◆ **GOAL OF THE EXERCISE**:
Extract every entry word for word.

◆ **DATA EXCERPTS**:
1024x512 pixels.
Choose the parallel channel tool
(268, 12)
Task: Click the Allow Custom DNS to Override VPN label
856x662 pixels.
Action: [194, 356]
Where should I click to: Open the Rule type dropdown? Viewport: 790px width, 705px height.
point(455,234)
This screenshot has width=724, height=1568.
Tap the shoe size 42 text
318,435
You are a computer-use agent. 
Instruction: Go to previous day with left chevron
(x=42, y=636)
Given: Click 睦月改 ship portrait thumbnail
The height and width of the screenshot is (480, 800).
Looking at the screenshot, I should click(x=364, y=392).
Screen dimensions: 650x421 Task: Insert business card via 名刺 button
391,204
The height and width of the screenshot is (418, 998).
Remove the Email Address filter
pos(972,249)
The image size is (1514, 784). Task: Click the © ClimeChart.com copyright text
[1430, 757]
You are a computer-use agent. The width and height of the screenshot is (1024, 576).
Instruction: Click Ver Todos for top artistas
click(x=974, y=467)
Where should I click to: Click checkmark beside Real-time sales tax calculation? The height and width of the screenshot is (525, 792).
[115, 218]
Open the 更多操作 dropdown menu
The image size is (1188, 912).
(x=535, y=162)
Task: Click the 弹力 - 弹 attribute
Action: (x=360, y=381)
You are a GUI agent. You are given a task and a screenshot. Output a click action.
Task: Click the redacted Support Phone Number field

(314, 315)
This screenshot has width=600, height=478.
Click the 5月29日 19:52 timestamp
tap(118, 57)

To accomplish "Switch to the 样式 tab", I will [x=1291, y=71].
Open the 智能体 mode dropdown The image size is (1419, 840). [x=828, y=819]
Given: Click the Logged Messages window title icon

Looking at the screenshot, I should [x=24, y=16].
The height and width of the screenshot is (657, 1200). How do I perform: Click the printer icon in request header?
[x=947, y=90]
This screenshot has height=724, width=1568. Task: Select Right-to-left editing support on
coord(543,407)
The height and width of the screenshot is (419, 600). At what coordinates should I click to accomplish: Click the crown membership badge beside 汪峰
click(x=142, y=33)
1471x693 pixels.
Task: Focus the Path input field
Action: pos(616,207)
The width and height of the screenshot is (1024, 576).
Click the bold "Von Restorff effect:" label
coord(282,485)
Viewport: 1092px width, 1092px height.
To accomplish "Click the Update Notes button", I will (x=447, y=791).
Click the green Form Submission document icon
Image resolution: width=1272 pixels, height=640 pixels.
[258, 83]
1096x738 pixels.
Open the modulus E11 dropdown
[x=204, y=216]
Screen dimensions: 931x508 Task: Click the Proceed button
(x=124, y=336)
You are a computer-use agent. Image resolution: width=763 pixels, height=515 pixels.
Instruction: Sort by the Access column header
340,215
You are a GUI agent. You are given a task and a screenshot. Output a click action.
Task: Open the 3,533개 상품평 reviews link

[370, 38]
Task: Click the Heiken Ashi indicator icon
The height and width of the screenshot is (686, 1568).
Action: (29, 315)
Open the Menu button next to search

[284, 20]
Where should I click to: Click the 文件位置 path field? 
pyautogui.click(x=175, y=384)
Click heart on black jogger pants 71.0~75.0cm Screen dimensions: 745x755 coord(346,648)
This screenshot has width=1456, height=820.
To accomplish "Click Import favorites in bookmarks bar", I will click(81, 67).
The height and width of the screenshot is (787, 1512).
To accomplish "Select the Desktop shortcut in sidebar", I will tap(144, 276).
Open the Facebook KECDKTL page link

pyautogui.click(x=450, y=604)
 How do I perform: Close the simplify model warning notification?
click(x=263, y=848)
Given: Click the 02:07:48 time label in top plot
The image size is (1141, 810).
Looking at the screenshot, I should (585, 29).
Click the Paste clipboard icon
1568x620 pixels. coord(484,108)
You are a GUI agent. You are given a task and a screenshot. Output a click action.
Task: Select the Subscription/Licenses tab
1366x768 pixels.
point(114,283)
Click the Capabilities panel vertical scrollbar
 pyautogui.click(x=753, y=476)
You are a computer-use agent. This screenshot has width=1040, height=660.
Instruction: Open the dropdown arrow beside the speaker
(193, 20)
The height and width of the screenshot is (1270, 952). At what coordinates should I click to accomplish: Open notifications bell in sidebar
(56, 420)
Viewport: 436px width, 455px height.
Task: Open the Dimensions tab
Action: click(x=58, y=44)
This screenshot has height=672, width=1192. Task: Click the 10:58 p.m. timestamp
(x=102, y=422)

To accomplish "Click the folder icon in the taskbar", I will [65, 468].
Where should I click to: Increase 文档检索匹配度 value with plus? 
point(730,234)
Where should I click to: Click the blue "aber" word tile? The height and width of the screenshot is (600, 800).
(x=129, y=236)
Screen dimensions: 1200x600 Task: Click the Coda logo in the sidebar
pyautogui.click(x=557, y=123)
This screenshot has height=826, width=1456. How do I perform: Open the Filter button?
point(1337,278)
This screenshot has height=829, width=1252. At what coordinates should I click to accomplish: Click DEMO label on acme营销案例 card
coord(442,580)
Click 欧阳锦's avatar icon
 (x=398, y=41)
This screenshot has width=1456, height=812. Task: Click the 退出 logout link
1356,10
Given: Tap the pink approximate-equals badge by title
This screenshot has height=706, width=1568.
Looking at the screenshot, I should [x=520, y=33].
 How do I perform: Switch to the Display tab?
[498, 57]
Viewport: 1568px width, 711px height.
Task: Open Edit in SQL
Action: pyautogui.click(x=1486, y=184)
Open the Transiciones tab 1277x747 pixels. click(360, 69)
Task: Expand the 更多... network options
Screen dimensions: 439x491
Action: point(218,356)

◆ **ANSWER TO THIS TASK**:
1024x512 pixels.
Choose the parallel channel tool
(268, 12)
Task: Click the Allow Custom DNS to Override VPN label
856x662 pixels.
Action: [194, 356]
Where should I click to: Open the Rule type dropdown? Viewport: 790px width, 705px height.
point(455,234)
This screenshot has width=724, height=1568.
Tap the shoe size 42 text
318,435
You are a computer-use agent. 
Instruction: Go to previous day with left chevron
(x=42, y=636)
Given: Click 睦月改 ship portrait thumbnail
The height and width of the screenshot is (480, 800).
Looking at the screenshot, I should click(x=364, y=392).
Screen dimensions: 650x421 Task: Insert business card via 名刺 button
391,204
The height and width of the screenshot is (418, 998).
Remove the Email Address filter
pos(972,249)
The image size is (1514, 784). Task: Click the © ClimeChart.com copyright text
[1430, 757]
You are a computer-use agent. The width and height of the screenshot is (1024, 576).
Instruction: Click Ver Todos for top artistas
click(x=974, y=467)
Where should I click to: Click checkmark beside Real-time sales tax calculation? The height and width of the screenshot is (525, 792).
[115, 218]
Open the 更多操作 dropdown menu
The image size is (1188, 912).
(x=535, y=162)
Task: Click the 弹力 - 弹 attribute
Action: (x=360, y=381)
You are a GUI agent. You are given a task and a screenshot. Output a click action.
Task: Click the redacted Support Phone Number field

(314, 315)
This screenshot has width=600, height=478.
Click the 5月29日 19:52 timestamp
tap(118, 57)

To accomplish "Switch to the 样式 tab", I will [x=1291, y=71].
Open the 智能体 mode dropdown The image size is (1419, 840). [x=828, y=819]
Given: Click the Logged Messages window title icon

Looking at the screenshot, I should [x=24, y=16].
The height and width of the screenshot is (657, 1200). How do I perform: Click the printer icon in request header?
[x=947, y=90]
This screenshot has height=724, width=1568. Task: Select Right-to-left editing support on
coord(543,407)
The height and width of the screenshot is (419, 600). At what coordinates should I click to accomplish: Click the crown membership badge beside 汪峰
click(x=142, y=33)
1471x693 pixels.
Task: Focus the Path input field
Action: pos(616,207)
The width and height of the screenshot is (1024, 576).
Click the bold "Von Restorff effect:" label
coord(282,485)
Viewport: 1092px width, 1092px height.
To accomplish "Click the Update Notes button", I will (x=447, y=791).
Click the green Form Submission document icon
Image resolution: width=1272 pixels, height=640 pixels.
[258, 83]
1096x738 pixels.
Open the modulus E11 dropdown
[x=204, y=216]
Screen dimensions: 931x508 Task: Click the Proceed button
(x=124, y=336)
You are a computer-use agent. Image resolution: width=763 pixels, height=515 pixels.
Instruction: Sort by the Access column header
340,215
You are a GUI agent. You are given a task and a screenshot. Output a click action.
Task: Open the 3,533개 상품평 reviews link

[370, 38]
Task: Click the Heiken Ashi indicator icon
The height and width of the screenshot is (686, 1568).
Action: (29, 315)
Open the Menu button next to search

[284, 20]
Where should I click to: Click the 文件位置 path field? 
pyautogui.click(x=175, y=384)
Click heart on black jogger pants 71.0~75.0cm Screen dimensions: 745x755 coord(346,648)
This screenshot has width=1456, height=820.
To accomplish "Click Import favorites in bookmarks bar", I will click(81, 67).
The height and width of the screenshot is (787, 1512).
To accomplish "Select the Desktop shortcut in sidebar", I will tap(144, 276).
Open the Facebook KECDKTL page link

pyautogui.click(x=450, y=604)
 How do I perform: Close the simplify model warning notification?
click(x=263, y=848)
Given: Click the 02:07:48 time label in top plot
The image size is (1141, 810).
Looking at the screenshot, I should (585, 29).
Click the Paste clipboard icon
1568x620 pixels. coord(484,108)
You are a GUI agent. You are given a task and a screenshot. Output a click action.
Task: Select the Subscription/Licenses tab
1366x768 pixels.
point(114,283)
Click the Capabilities panel vertical scrollbar
 pyautogui.click(x=753, y=476)
You are a computer-use agent. This screenshot has width=1040, height=660.
Instruction: Open the dropdown arrow beside the speaker
(193, 20)
The height and width of the screenshot is (1270, 952). At what coordinates should I click to accomplish: Open notifications bell in sidebar
(56, 420)
Viewport: 436px width, 455px height.
Task: Open the Dimensions tab
Action: click(x=58, y=44)
This screenshot has height=672, width=1192. Task: Click the 10:58 p.m. timestamp
(x=102, y=422)

To accomplish "Click the folder icon in the taskbar", I will [65, 468].
Where should I click to: Increase 文档检索匹配度 value with plus? 
point(730,234)
Where should I click to: Click the blue "aber" word tile? The height and width of the screenshot is (600, 800).
(x=129, y=236)
Screen dimensions: 1200x600 Task: Click the Coda logo in the sidebar
pyautogui.click(x=557, y=123)
This screenshot has height=826, width=1456. How do I perform: Open the Filter button?
point(1337,278)
This screenshot has height=829, width=1252. At what coordinates should I click to accomplish: Click DEMO label on acme营销案例 card
coord(442,580)
Click 欧阳锦's avatar icon
 (x=398, y=41)
This screenshot has width=1456, height=812. Task: Click the 退出 logout link
1356,10
Given: Tap the pink approximate-equals badge by title
This screenshot has height=706, width=1568.
Looking at the screenshot, I should [x=520, y=33].
 How do I perform: Switch to the Display tab?
[498, 57]
Viewport: 1568px width, 711px height.
Task: Open Edit in SQL
Action: pyautogui.click(x=1486, y=184)
Open the Transiciones tab 1277x747 pixels. click(360, 69)
Task: Expand the 更多... network options
Screen dimensions: 439x491
Action: point(218,356)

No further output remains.